-- TASK TO COMPLETE --
Copy the entries below word for word, beginning at the line that contains "has height=1534, width=1455." and ending after the line that contains "I want to click on Actual". Include both of those lines.

-- ENTRIES PROVIDED --
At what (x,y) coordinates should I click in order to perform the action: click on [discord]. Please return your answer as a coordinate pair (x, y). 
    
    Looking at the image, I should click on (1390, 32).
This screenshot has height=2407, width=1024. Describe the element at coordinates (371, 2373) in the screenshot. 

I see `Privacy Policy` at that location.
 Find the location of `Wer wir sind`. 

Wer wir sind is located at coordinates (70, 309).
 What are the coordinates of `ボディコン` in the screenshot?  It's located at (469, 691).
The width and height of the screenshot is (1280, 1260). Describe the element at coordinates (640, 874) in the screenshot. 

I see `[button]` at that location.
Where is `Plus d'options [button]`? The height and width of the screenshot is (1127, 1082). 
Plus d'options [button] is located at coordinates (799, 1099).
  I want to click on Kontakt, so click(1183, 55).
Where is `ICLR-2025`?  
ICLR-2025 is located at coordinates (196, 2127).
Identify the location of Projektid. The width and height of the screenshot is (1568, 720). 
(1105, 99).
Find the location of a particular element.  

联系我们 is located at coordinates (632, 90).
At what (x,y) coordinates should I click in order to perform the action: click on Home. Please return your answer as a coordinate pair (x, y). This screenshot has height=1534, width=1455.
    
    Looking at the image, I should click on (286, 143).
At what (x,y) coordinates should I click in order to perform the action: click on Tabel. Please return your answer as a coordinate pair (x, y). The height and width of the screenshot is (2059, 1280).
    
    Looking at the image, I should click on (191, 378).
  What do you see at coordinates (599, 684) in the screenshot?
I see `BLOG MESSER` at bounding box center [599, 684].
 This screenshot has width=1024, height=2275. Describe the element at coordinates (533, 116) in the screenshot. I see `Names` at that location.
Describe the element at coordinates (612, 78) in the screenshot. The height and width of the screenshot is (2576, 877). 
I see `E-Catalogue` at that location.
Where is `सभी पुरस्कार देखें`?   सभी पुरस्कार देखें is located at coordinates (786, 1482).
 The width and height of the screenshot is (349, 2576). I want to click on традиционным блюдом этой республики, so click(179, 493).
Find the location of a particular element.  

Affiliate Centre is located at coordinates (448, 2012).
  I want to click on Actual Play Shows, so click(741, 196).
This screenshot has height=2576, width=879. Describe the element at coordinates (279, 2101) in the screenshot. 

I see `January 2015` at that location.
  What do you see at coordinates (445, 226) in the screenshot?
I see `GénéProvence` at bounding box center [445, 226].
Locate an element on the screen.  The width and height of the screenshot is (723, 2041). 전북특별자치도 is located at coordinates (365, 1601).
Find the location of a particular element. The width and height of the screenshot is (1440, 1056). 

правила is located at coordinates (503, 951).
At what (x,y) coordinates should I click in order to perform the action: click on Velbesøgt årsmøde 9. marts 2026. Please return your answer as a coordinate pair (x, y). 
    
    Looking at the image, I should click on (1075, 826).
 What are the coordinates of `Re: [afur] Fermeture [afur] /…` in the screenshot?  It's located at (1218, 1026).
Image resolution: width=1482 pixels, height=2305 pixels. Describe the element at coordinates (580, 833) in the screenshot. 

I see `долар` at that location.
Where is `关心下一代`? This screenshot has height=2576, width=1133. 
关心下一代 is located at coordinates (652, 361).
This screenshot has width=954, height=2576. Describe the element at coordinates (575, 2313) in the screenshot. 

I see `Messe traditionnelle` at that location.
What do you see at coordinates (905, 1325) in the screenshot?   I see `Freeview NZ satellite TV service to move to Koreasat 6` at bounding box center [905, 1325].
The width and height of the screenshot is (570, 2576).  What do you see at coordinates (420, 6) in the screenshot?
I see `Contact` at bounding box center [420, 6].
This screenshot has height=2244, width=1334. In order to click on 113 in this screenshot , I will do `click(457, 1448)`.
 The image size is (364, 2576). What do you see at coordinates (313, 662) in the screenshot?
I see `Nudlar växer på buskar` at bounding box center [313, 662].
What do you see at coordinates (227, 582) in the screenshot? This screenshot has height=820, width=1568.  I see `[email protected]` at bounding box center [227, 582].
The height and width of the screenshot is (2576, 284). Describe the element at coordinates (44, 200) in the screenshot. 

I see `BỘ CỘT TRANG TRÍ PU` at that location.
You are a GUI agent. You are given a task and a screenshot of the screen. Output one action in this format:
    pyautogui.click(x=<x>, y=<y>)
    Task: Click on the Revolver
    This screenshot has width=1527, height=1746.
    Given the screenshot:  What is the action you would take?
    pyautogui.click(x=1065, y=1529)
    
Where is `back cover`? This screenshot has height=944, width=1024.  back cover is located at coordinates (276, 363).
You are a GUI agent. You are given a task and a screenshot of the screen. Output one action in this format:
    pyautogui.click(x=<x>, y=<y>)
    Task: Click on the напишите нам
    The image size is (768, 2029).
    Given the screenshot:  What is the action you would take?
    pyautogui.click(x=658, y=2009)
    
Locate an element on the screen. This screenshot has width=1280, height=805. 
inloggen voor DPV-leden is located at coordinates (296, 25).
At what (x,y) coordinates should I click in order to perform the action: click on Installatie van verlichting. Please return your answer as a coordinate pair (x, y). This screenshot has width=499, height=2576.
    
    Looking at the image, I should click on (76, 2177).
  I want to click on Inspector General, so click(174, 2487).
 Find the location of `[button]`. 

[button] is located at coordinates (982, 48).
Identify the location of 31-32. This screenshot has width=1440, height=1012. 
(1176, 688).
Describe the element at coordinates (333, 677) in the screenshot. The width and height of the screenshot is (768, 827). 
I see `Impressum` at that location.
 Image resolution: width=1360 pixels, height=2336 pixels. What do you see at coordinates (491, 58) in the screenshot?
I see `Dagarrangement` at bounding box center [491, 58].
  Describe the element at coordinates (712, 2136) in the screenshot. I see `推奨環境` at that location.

-- FULL OUTPUT --
At what (x,y) coordinates should I click in order to perform the action: click on Home. Please return your answer as a coordinate pair (x, y). This screenshot has height=1534, width=1455.
    
    Looking at the image, I should click on (286, 143).
At what (x,y) coordinates should I click in order to perform the action: click on Tabel. Please return your answer as a coordinate pair (x, y). The height and width of the screenshot is (2059, 1280).
    
    Looking at the image, I should click on (191, 378).
  What do you see at coordinates (599, 684) in the screenshot?
I see `BLOG MESSER` at bounding box center [599, 684].
 This screenshot has width=1024, height=2275. Describe the element at coordinates (533, 116) in the screenshot. I see `Names` at that location.
Describe the element at coordinates (612, 78) in the screenshot. The height and width of the screenshot is (2576, 877). 
I see `E-Catalogue` at that location.
Where is `सभी पुरस्कार देखें`?   सभी पुरस्कार देखें is located at coordinates (786, 1482).
 The width and height of the screenshot is (349, 2576). I want to click on традиционным блюдом этой республики, so click(179, 493).
Find the location of a particular element.  

Affiliate Centre is located at coordinates (448, 2012).
  I want to click on Actual Play Shows, so click(741, 196).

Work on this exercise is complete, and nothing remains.